Citing a 2002 paper by the University of Pretoria's Daan Gouws and Hendrik Wolmarans, Van Wyk said university failures cost the taxpayer R1.3bn a year.

This was in terms of the amount of government subsidy wasted by a failure rate of approximately 20% of enrolled students or roughly 125 000 students at tertiary education institutions.

Van Wyk said these rates had worsened in the past six years and around 35% to 40% of students that enrolled in tertiary institutions had dropped out before completing their studies.

The internationally acceptable rate was that of about 10%.

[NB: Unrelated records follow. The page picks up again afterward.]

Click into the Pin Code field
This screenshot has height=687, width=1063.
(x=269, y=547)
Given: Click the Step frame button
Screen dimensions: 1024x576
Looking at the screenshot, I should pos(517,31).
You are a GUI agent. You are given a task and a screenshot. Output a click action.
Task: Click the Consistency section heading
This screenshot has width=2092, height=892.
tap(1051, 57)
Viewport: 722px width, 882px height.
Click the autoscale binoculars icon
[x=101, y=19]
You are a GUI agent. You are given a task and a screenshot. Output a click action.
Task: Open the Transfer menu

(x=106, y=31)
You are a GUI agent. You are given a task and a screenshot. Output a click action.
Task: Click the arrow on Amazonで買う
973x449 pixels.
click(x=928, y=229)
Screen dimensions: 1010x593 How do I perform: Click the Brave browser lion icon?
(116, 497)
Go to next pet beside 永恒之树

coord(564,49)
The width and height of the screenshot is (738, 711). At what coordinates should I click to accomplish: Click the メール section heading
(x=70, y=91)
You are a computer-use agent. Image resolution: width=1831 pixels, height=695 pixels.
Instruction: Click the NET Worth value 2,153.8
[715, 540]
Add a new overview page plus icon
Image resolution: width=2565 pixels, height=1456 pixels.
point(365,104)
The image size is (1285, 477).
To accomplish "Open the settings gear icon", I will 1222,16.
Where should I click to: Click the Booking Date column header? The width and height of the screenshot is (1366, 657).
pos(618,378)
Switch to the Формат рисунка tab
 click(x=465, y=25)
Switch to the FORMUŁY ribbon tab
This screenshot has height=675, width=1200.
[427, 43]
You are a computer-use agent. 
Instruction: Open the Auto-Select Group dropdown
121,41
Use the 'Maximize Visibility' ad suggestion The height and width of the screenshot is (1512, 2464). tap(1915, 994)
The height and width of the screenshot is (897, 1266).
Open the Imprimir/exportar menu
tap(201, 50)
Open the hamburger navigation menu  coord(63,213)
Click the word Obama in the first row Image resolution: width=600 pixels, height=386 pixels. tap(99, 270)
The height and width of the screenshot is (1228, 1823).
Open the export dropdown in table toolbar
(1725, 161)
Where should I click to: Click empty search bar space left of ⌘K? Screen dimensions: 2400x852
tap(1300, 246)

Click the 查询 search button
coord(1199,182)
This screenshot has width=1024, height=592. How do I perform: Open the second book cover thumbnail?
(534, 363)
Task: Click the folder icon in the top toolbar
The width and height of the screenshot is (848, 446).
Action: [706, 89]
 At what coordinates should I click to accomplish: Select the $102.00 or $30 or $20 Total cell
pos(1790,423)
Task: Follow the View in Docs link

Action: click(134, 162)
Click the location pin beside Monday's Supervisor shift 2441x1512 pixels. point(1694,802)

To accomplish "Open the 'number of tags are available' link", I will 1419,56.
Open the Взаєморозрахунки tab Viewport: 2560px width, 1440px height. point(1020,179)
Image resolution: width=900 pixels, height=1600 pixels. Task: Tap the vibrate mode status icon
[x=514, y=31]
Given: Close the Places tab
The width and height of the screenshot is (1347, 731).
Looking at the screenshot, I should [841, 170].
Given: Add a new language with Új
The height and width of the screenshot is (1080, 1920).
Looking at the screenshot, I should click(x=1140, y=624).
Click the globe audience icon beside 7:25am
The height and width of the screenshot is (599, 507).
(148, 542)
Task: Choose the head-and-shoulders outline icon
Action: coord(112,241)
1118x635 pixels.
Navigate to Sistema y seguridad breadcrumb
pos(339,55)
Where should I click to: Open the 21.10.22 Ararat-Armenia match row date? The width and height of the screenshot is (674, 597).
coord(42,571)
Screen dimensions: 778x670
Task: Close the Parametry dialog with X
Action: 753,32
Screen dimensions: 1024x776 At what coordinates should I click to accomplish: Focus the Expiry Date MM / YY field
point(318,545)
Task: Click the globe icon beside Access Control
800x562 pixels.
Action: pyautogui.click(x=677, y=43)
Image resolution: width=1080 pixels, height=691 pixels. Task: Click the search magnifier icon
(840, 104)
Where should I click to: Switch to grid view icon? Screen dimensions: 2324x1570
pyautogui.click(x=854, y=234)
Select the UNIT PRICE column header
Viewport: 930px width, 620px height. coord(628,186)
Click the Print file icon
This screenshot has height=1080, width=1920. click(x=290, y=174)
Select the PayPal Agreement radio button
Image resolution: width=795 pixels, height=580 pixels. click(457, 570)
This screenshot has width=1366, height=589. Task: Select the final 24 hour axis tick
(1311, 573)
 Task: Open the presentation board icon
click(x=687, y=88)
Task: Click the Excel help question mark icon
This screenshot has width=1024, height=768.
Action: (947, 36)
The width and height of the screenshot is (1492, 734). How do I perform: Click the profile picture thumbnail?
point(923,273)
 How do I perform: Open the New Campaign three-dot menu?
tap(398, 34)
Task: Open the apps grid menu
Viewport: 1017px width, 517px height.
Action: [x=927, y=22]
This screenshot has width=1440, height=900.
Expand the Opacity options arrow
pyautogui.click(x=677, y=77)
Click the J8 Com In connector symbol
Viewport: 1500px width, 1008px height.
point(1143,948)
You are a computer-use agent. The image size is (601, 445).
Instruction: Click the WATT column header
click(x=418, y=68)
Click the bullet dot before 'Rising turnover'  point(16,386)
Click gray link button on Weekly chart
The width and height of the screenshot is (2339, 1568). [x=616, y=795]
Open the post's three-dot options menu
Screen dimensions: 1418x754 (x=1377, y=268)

She said that adding half a million failed matriculants, to the millions already without work would further ignite crime, deepen poverty and the diseases associated with it.

"Instead of university being pushed as the only way for ambitious young people to direct themselves, government should be considering widespread apprenticeship programmes."

Van Wyk said parliamentarians needed to focus on the growing group of young people with scant future prospects.

"There have been persistent changes in the education system over the last two decades with a steady dumbing down that sees people leave school with poor English comprehension and scant financial literacy," she said.